Saved entries:
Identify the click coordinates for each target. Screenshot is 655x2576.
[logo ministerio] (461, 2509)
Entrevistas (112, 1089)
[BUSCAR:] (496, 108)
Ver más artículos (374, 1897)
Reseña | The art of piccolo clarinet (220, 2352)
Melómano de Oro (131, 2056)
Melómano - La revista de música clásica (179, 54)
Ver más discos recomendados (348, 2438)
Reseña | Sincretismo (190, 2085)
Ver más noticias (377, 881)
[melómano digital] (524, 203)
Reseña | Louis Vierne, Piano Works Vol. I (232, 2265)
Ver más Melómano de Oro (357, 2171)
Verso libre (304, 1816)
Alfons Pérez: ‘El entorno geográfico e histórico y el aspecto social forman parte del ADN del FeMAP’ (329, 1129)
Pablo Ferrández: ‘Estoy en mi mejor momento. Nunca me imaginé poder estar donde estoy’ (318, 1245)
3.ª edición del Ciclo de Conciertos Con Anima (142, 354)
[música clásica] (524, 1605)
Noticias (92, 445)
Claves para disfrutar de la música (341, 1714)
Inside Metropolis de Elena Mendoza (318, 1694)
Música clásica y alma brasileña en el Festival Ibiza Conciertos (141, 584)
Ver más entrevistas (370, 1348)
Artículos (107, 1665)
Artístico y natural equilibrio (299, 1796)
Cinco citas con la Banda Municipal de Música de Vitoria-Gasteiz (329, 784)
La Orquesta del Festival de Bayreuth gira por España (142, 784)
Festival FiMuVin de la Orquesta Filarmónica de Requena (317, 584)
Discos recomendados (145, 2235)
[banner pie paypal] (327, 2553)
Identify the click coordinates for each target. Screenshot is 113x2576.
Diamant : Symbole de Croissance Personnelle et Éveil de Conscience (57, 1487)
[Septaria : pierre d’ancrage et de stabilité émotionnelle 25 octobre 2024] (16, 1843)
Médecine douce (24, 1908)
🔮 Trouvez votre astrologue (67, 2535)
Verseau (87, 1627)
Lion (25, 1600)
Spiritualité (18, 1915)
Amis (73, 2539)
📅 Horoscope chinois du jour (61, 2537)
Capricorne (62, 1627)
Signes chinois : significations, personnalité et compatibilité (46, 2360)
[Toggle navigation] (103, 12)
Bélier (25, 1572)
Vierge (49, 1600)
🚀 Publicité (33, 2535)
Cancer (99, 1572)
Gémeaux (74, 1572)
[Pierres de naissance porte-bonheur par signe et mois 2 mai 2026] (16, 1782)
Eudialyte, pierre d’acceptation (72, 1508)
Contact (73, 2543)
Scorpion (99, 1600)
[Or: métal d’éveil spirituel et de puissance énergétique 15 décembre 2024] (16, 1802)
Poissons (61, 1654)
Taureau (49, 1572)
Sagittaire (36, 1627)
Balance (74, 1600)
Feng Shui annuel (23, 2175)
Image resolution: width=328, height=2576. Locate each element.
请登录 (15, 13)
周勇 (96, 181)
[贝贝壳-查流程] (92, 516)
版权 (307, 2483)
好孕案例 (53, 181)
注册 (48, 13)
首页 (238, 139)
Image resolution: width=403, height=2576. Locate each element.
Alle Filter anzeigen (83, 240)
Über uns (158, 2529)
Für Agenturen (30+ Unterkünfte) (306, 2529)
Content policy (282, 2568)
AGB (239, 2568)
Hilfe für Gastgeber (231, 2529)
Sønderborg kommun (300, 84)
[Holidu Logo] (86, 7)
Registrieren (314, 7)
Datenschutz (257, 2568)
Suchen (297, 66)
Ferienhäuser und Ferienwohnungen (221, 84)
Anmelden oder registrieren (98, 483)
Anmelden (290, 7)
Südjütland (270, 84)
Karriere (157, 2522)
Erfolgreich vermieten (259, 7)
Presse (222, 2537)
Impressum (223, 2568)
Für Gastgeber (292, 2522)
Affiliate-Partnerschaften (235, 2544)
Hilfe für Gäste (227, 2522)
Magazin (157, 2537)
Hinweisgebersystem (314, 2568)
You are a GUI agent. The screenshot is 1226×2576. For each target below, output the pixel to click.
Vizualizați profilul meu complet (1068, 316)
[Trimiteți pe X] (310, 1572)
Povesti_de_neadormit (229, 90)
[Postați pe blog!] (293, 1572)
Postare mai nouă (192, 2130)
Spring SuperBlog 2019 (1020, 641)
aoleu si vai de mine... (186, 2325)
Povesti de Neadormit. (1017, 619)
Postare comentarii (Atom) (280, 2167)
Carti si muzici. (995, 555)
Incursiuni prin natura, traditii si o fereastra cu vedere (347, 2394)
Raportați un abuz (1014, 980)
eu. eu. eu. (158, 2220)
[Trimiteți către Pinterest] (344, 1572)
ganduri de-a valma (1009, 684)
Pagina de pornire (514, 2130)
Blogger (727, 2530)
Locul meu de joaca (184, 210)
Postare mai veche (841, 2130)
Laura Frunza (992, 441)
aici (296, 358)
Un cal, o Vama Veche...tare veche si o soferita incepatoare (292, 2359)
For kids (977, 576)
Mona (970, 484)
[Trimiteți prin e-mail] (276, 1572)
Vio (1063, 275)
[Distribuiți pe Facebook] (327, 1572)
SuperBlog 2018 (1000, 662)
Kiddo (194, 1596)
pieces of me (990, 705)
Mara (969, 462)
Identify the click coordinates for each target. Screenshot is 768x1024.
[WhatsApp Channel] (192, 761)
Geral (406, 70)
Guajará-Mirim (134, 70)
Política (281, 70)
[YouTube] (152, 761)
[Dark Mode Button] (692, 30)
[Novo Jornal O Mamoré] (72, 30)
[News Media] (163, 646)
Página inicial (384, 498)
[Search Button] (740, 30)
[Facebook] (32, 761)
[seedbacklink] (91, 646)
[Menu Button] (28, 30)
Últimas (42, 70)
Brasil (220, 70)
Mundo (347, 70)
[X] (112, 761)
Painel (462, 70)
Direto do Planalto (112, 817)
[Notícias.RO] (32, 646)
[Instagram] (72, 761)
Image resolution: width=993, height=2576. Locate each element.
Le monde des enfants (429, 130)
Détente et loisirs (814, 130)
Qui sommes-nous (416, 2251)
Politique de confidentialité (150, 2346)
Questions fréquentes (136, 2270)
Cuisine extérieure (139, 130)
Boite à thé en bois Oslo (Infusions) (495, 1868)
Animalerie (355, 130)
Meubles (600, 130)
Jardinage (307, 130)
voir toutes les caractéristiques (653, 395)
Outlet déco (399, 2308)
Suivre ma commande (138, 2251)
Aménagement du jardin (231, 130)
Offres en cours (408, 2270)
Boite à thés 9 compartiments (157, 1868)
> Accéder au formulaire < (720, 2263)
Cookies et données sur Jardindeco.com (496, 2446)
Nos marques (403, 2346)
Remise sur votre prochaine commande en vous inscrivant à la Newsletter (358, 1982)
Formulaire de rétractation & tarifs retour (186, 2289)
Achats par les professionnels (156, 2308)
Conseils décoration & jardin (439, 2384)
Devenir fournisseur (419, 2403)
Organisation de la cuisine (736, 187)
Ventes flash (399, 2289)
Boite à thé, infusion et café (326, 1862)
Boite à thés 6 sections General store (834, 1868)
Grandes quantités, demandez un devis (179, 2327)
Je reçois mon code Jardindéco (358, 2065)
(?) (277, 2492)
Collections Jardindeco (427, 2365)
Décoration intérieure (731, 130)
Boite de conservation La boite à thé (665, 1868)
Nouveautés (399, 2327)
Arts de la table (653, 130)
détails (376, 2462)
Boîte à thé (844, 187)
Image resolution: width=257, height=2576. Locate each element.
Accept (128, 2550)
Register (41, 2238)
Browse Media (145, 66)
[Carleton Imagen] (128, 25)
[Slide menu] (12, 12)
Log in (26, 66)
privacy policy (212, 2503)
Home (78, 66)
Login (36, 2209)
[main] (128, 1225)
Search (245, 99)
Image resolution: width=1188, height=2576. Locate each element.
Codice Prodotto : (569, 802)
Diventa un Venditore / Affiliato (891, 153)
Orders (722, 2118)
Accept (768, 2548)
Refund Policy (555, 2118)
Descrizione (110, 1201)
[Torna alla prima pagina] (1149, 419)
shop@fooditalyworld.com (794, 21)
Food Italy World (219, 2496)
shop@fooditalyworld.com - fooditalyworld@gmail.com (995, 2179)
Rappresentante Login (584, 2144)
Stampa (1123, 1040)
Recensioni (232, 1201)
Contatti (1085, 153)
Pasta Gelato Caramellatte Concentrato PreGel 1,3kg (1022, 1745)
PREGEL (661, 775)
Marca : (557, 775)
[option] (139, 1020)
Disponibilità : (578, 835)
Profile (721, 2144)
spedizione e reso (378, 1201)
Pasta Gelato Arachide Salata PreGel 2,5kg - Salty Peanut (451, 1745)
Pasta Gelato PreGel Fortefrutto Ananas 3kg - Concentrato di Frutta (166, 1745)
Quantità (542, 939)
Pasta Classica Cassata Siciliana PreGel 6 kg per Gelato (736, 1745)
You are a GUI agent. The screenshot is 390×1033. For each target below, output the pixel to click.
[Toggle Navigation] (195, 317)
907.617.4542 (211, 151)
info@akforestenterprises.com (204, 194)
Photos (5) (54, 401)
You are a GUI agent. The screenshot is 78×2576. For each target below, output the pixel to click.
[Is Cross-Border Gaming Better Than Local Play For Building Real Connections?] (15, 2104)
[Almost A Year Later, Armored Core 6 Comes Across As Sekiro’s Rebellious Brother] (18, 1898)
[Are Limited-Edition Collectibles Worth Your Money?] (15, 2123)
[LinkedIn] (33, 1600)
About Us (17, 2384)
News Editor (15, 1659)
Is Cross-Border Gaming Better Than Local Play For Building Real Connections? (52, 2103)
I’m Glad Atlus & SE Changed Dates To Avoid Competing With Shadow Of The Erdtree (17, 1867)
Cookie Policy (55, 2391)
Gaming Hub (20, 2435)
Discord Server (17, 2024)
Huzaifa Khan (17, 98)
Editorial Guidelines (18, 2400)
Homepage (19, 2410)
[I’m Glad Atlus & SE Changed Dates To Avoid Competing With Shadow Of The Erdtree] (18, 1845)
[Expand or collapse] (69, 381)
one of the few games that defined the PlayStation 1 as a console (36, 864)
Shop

__What this task involves__: In the data above, which lines lie between the line with "SuperBlog 2018 (1000, 662)" and the line with "[Search Button] (740, 30)", inclusive? Print those lines exactly and nothing else.

__Task result__:
SuperBlog 2018 (1000, 662)
Kiddo (194, 1596)
pieces of me (990, 705)
Mara (969, 462)
Identify the click coordinates for each target. Screenshot is 768x1024.
[WhatsApp Channel] (192, 761)
Geral (406, 70)
Guajará-Mirim (134, 70)
Política (281, 70)
[YouTube] (152, 761)
[Dark Mode Button] (692, 30)
[Novo Jornal O Mamoré] (72, 30)
[News Media] (163, 646)
Página inicial (384, 498)
[Search Button] (740, 30)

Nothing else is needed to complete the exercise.